-- start of Raw records --

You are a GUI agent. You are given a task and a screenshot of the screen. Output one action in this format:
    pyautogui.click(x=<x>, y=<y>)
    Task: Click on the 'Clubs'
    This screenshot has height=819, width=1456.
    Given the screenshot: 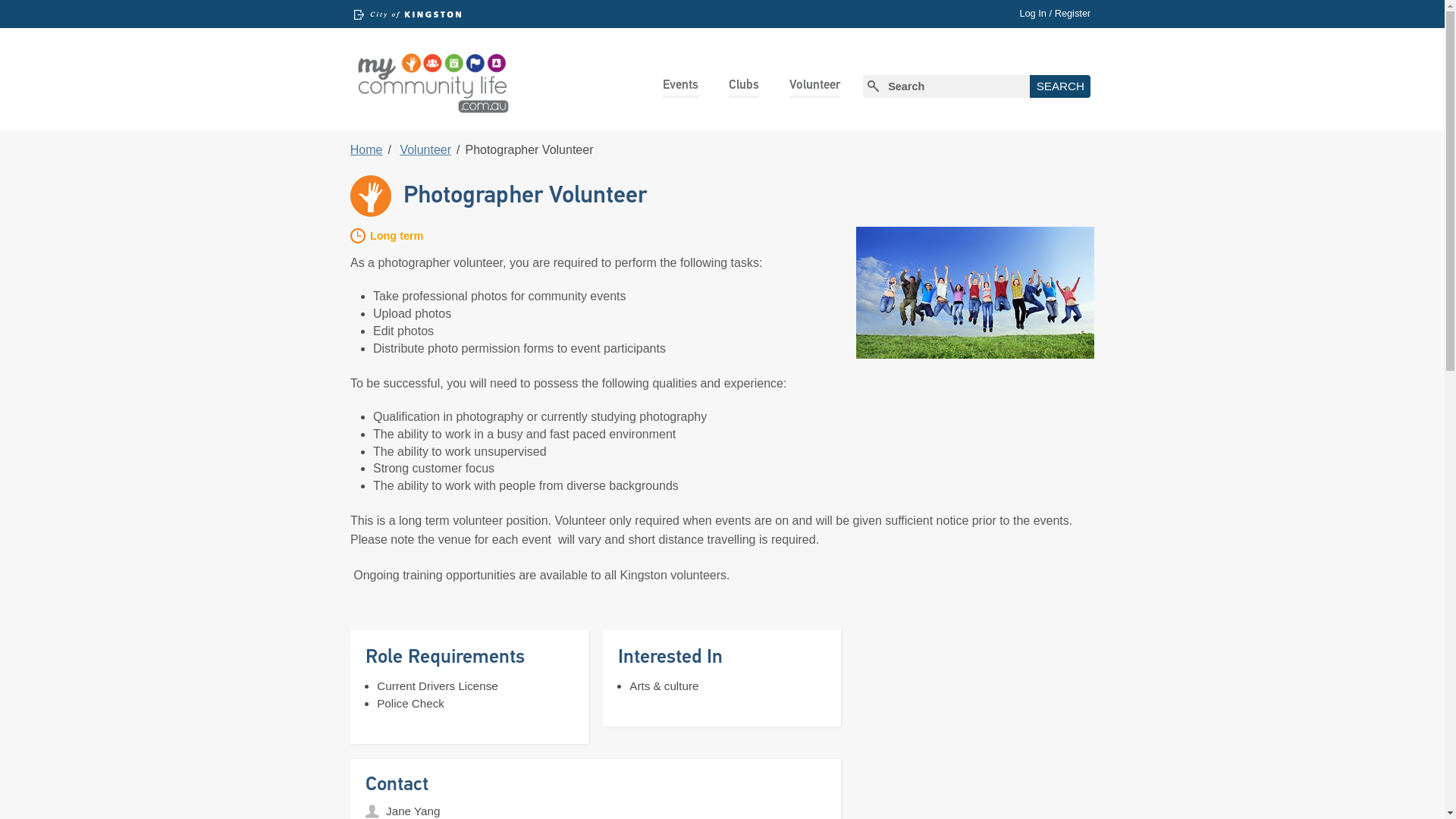 What is the action you would take?
    pyautogui.click(x=743, y=84)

-- end of Raw records --

Output the lines of the entries as a JSON list of strings, one string per line, skipping blank lines. Start at the first line of the entries and stop after the line that contains "This screenshot has".

[
  "You are a GUI agent. You are given a task and a screenshot of the screen. Output one action in this format:",
  "    pyautogui.click(x=<x>, y=<y>)",
  "    Task: Click on the 'Clubs'",
  "    This screenshot has height=819, width=1456."
]